Check it out and let us know what you think. The color system alone is pretty cool.


I’ve posted my thoughts previously regarding computerized scorekeeping. Us “old” guys prefer the age old method of pen /pencil and paper. With that being said, this isn’t bad, I actually like the color coding as well. This is a method of scorekeeping that obviously works for him, which is the important thing over and above everything else. When designing a scorecard / program you need to first find what works FOR YOU, in this case it does. Kudos for a job well done.
erin,
Thanks for posting about my html scorecard! This is the first press I’ve gotten on this!
Much appreciated.
Chuck H. Thanks for the feed back. I learned scoring with paper and pencil – this tries to be as close to that as possible. Glad you like it.

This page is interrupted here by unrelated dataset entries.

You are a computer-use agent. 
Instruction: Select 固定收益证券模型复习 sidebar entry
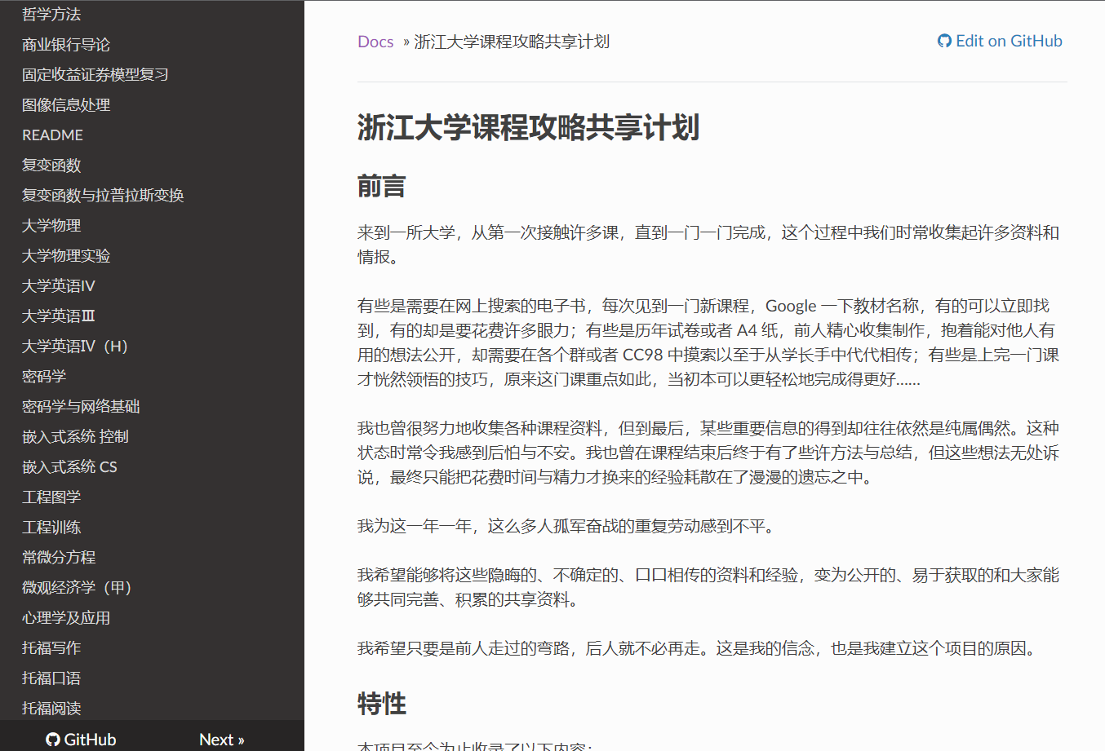click(x=95, y=75)
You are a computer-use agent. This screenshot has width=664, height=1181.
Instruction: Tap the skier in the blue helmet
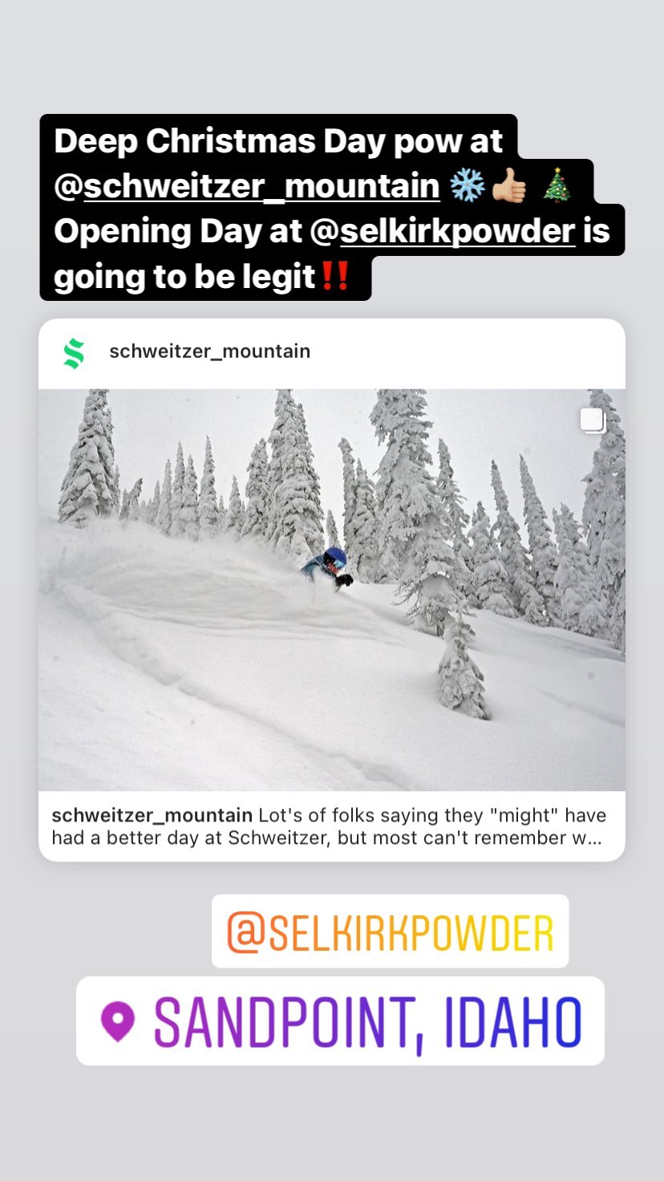pos(327,568)
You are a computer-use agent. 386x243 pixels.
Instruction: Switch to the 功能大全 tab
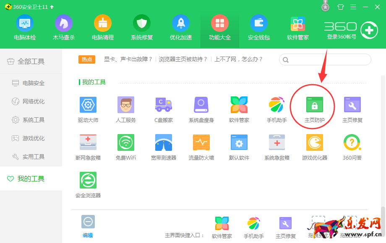click(x=220, y=27)
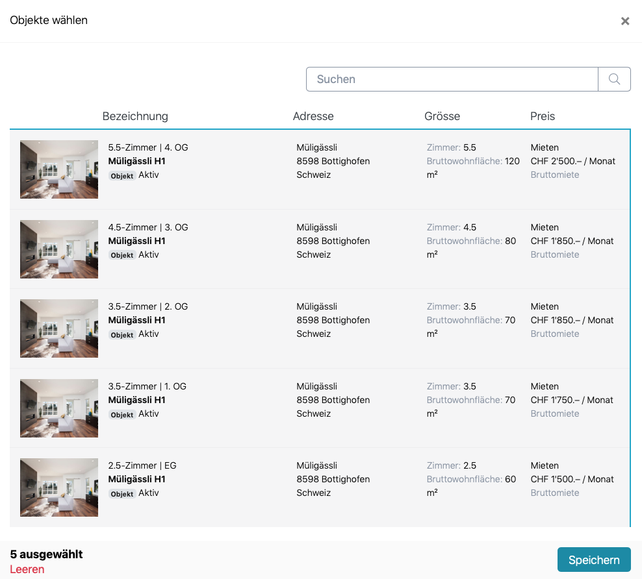642x579 pixels.
Task: Click the 4.5-Zimmer | 3. OG title
Action: pos(148,227)
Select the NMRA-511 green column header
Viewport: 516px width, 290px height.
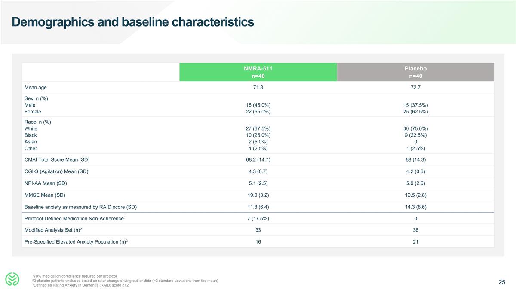(x=258, y=72)
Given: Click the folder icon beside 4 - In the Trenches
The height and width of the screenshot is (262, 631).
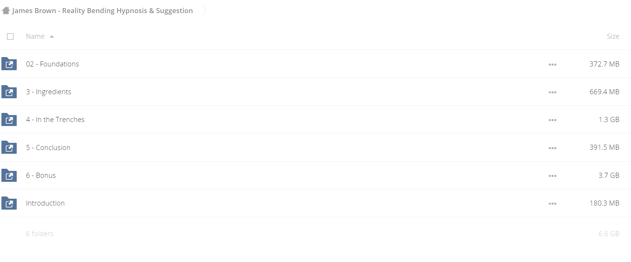Looking at the screenshot, I should 9,119.
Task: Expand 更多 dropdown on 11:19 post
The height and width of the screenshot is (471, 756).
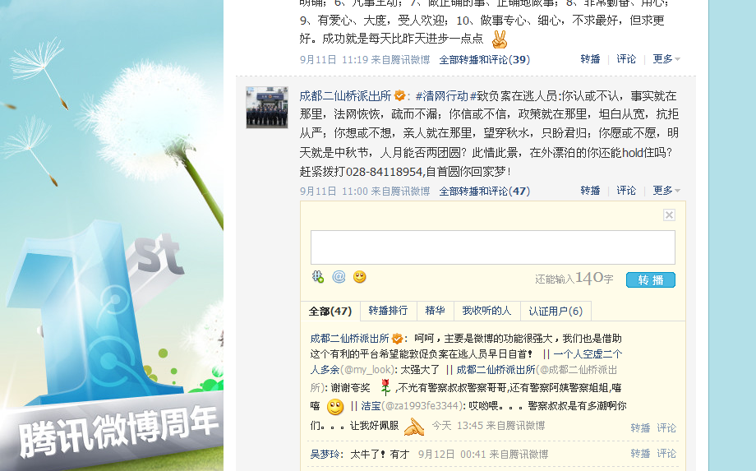Action: tap(666, 59)
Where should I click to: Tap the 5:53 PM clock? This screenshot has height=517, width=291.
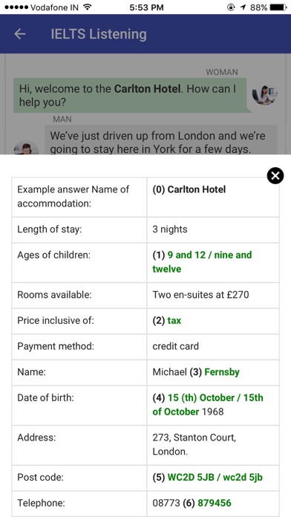[x=146, y=7]
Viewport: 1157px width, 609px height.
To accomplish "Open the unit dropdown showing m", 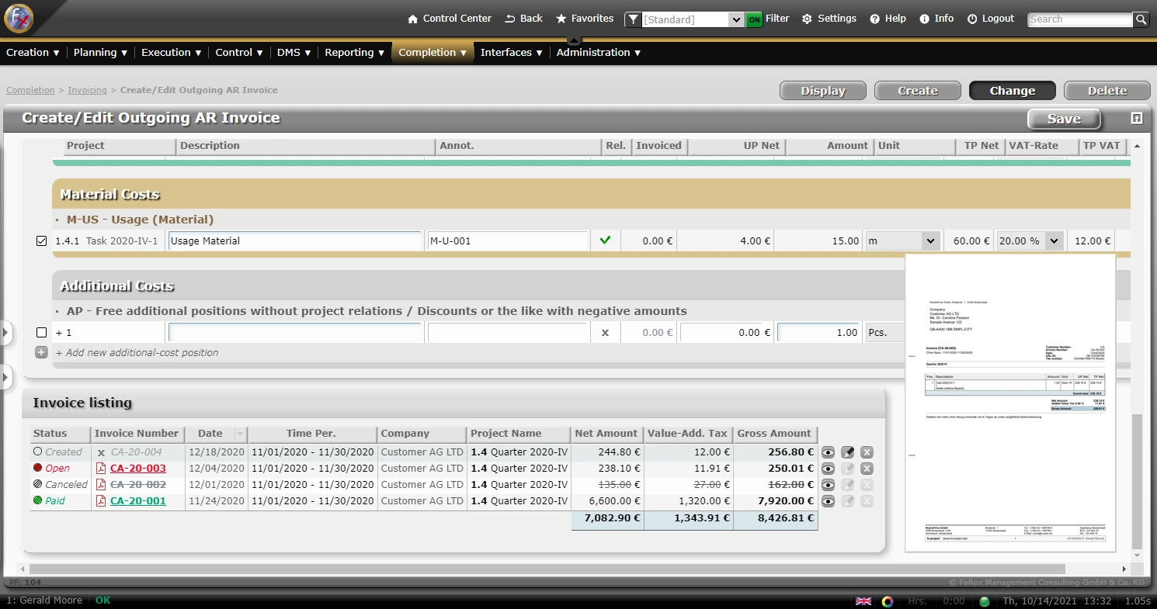I will tap(929, 241).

The ‘Minima III’ erin points to above is still in development and will have it’s own website.
The ‘Minima II’ on the other hand is the scorecard I’m using now to score games on-line in a blog.
I just put up a new ‘landing page’ for the blogger scorecard. The “Blogger Baseball Scorecard – Home Page”. It has links all the scorecards and has a guide – for coders and non-coders alike, an easy step-by-step cut and paste method – to create your own html scorecard blog.
Thanks again,
Michael Holloway
Blogger Baseball Scorecard
Toronto
New Home Page:
http://internetbaseballscorecard.blogspot.com/p/blogger-baseball-scorecard-homepage.html
An excellent technical achievement, but I’d find it horribly impractical at a game. I can achieve most of the color coding myself when I use four pencils.

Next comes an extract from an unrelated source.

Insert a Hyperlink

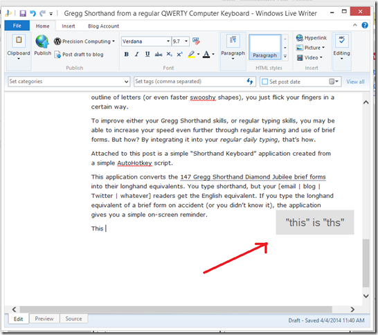coord(312,38)
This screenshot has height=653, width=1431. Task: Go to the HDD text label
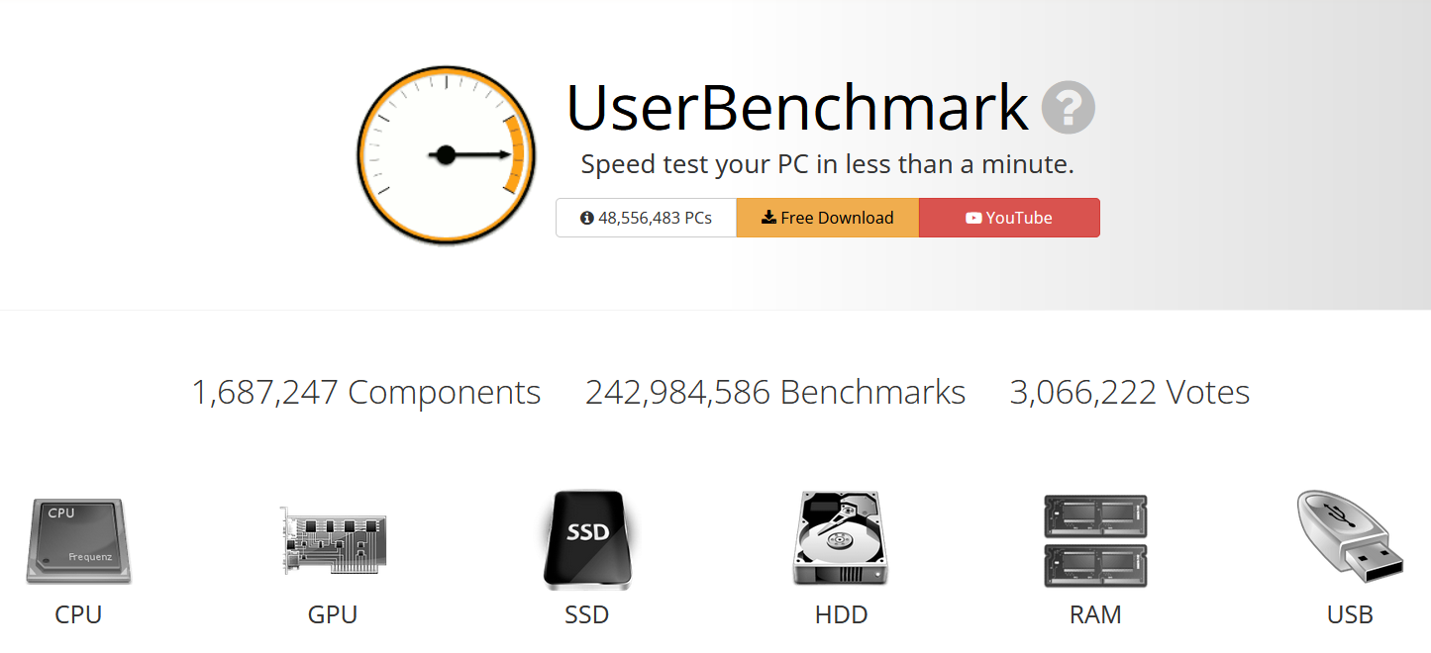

But I’m a Luddite about these matters. There’s something about pencil to paper that is intrinsic the experience, as far as I’m concerned.
Baseball Oogie said,
“..I’d find it horribly impractical at a game.”
I don’t know, there’s always a learning curve with something new… at a ball game you always need a place to put your pencils, this thing might be batter at the park that way. I don’t know, I don’t own a laptop, but I can’t wait to try it.
I’ve tried all sorts of digital scorecards, and speaking as someone who juggles a *lot* at games (scorecard, pencils, camera, etc), I’ve not found any electronic form factor to be useful, and I’ve tried everything from old Palm scorecards. It just never seems practical for me, and I’ve found (for me, again) they take more individual effort to record each play, they don’t let you record balls and strikes well (which is something the should excel at), and a bunch of little quibbles. Paper and pencil always has been faster for me, even using four colors.
That said, for exporting or blogging the data, this is an excellent tool, but I wouldn’t imagine using it until after the game.
Interesting. Thanks for all that great feedback. And you’re absolutely right. So far, paper, and a scribing tool in our incredibly dexterous hands is (hands down) the best technology yet .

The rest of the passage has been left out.